NOTTE BIANCA: cultura a 360°, questo è valorizzazione delle risorse della città

 

“100 spettacoli in una notte e 50 associazioni culturali coinvolte tra teatro, musica e tradizioni per un evento che sin da subito abbiamo voluto dare un’impostazione del tutto innovativa e diversa da quella tradizionale.” Con queste parole l’assessore alla cultura, Danilo Grossi, è tornato a parlare della famigerata Notte Bianca della Cultura che si terrà a Cassino il prossimo 31 agosto.

“La macchina organizzativa – ha continuato Grossi – si muove a ritmi sostenuti e questo è sicuramente un segnale importante perché significa che proposito inziale di offrire un’immagine della città nuova e dinamica è quello giusto. In tal senso è emblematica la collaborazione e la partecipazione della Fiera di che sarà presente con installazioni di vario tipo e soprattutto con l’idea di fornire una taglio multimediale all’evento. In fin dei contini questo progetto si è sempre posto l’obiettivo di creare all’interno della Notte Bianca della Cultura, una serie di eventi dedicati a tutti; dai bambini agli adulti, dagli artisti agli sportivi. Una notte bianca diversa dalle consuete, quindi, la cui realizzazione sarà possibile grazie alla grande volontà di un gruppo di persone ed in particolare di Domenico Durante ed Antonio De Rosa che stanno curando il progetto nei minimi dettagli.”

A meno di un mese dall’evento è stato proprio uno degli organizzatori, Domenico Durante, a porre l’accento sulle tante novità che caratterizzeranno la Notte della Cultura di Cassino. “Cultura a 360°, questo il nostro obiettivo. In particolare – ha continuato Durante – ci siamo concentrati sulla video arte, l’utilizzo di mezzi multimediali ed elettronici; una serie di innovazioni mai viste in questa città e che faranno sembrare Cassino per una notte quella che non è mai stata, lasciando ai cittadini la possibilità di progettare ed ideare la città dei loro sogni.
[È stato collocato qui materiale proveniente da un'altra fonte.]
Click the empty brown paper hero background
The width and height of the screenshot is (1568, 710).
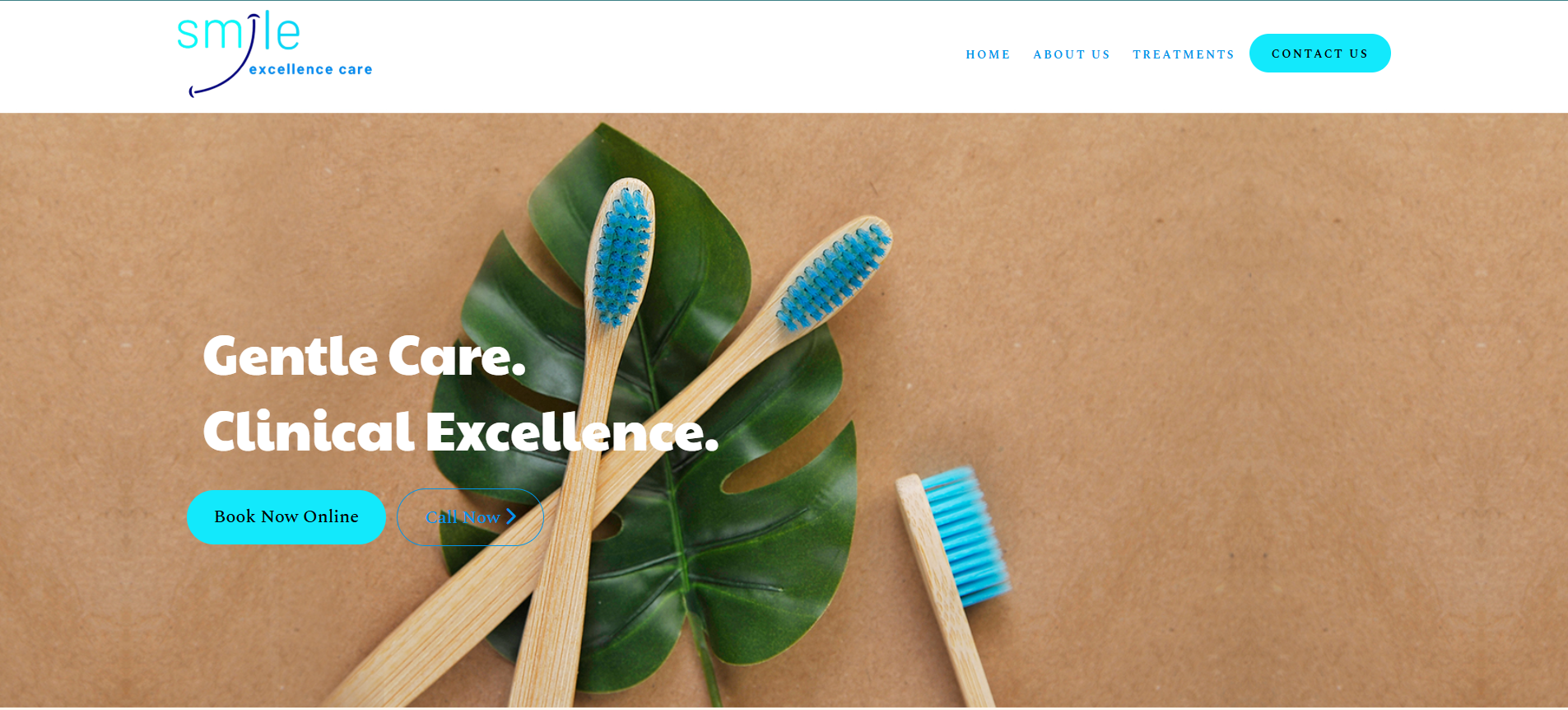[x=1235, y=329]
Vetrine multimediali ed interattive per grandi e piccini.

È in sintesi un modo di vedere la città in via ipotetica, quello che abbiamo deve essere valorizzato e potenziato e come giovane che vive la sua città e che lavora per la Proloco non posso che impegnarmi al massimo per contribuire, così come si sta facendo negli ultimi anni, a restituire a Cassino quel posto che le compete di centro di riferimento culturale.” La città sarà divisa in zone e temi, dalla musica, all’arte, allo sport, allo slow food, con promozione di prodotti locali e di qualità. Notevole la partecipazione di attività commerciali, finora sono state in 70 ad aderire.